MultiGO: Towards Multi-level Geometry Learning for Monocular 3D Textured Human Reconstruction

TL;DR

MultiGO tackles monocular 3D textured human reconstruction by introducing a multi-level geometry learning framework that leverages SMPL-X priors and a Gaussian-based representation. It contributes three modules—Skeleton-Level Enhancement, Joint-Level Augmentation, and Wrinkle-Level Refinement—to jointly improve pose accuracy and fine-grained details such as wrinkles, while coupling 3D Fourier features with 2D image information for robust skeleton modeling. A diffusion-inspired refinement process further enhances mesh wrinkles, yielding high-quality geometry and texture as demonstrated on CustomHuman and THuman3.0, where MultiGO achieves state-of-the-art results. The approach offers a practical, efficient path to realistic 3D human reconstructions from single-view imagery, with strong generalization to out-of-distribution data and detailed texture preservation tied to geometric fidelity.

Abstract

This paper investigates the research task of reconstructing the 3D clothed human body from a monocular image. Due to the inherent ambiguity of single-view input, existing approaches leverage pre-trained SMPL(-X) estimation models or generative models to provide auxiliary information for human reconstruction. However, these methods capture only the general human body geometry and overlook specific geometric details, leading to inaccurate skeleton reconstruction, incorrect joint positions, and unclear cloth wrinkles.
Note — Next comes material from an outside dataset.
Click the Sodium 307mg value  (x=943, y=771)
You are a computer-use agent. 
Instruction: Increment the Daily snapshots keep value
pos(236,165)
In response to these issues, we propose a multi-level geometry learning framework. Technically, we design three key components: skeleton-level enhancement, joint-level augmentation, and wrinkle-level refinement modules. Specifically, we effectively integrate the projected 3D Fourier features into a Gaussian reconstruction model, introduce perturbations to improve joint depth estimation during training, and refine the human coarse wrinkles by resembling the de-noising process of diffusion model. Extensive quantitative and qualitative experiments on two out-of-distribution test sets show the superior performance of our approach compared to state-of-the-art (SOTA) methods.

Figures (7)

• Figure 1: Comparisons with the SOTA Methods in Monocular 3D Textured Human Reconstruction. Existing SOTA methods struggle with recovering correct human poses and intricate geometry details. SiFU Zhang_2024_sifu is unable to reconstruct correct human postures, such as incorrect left-hand positions. VS VS_CVPR2024 performs poorly in fine-grained areas such as unclear finger movement and cloth wrinkles. SiTH ho2024sith produces geometry and texture errors that occur from the generative model, such as the third arm on the back.
• Figure 2: Method Overview. Our method, MultiGO, addresses monocular textured 3D human reconstruction by introducing a multi-level geometry learning framework that significantly enhances reconstruction quality. To accurately capture the human body's posture, we propose the SLE module, which projects 3D Fourier features into the 2D space of the input image, allowing the Gaussian reconstruction model to fully utilize prior human shape knowledge. For improved depth estimation of human joints, the JLA strategy applies controlled perturbations during training, increasing the model's robustness to depth inaccuracies during inference. To refine geometric details like body wrinkles, the WLR module resembles the final de-noising steps in diffusion theory, treating coarse meshes as Gaussian noise and using the high-quality texture of reconstructed Gaussian as conditions to refine wrinkles.
• Figure 3: Skeleton-Level Enhancement Module. To enhance the human geometry at the skeleton level, we achieve better fusion of the heterogeneous modalities of the 3D SMPL-X body prior and 2D images. We propose interpolating the Fourier features of 3D occluded points and mapping them from three different angles into the same 2D space as the image features.
• Figure 4: Joint-Level Augmentation Strategy. To enhance human geometry at the joint level, we augment the samples of input human SMPL-X body mesh during training. We propose to randomly perturb ground truth SMPL-X parameters associated with specific joints to increase the model robustness in inference.
• Figure 5: Wrinkle-Level Refinement Module. To improve the human geometry at the wrinkle level, we equate the refinement process with the last few steps of the de-noising process in the diffusion model and use a fixed number of "de-noising" steps to achieve the refined mesh predicting from initialized coarse mesh.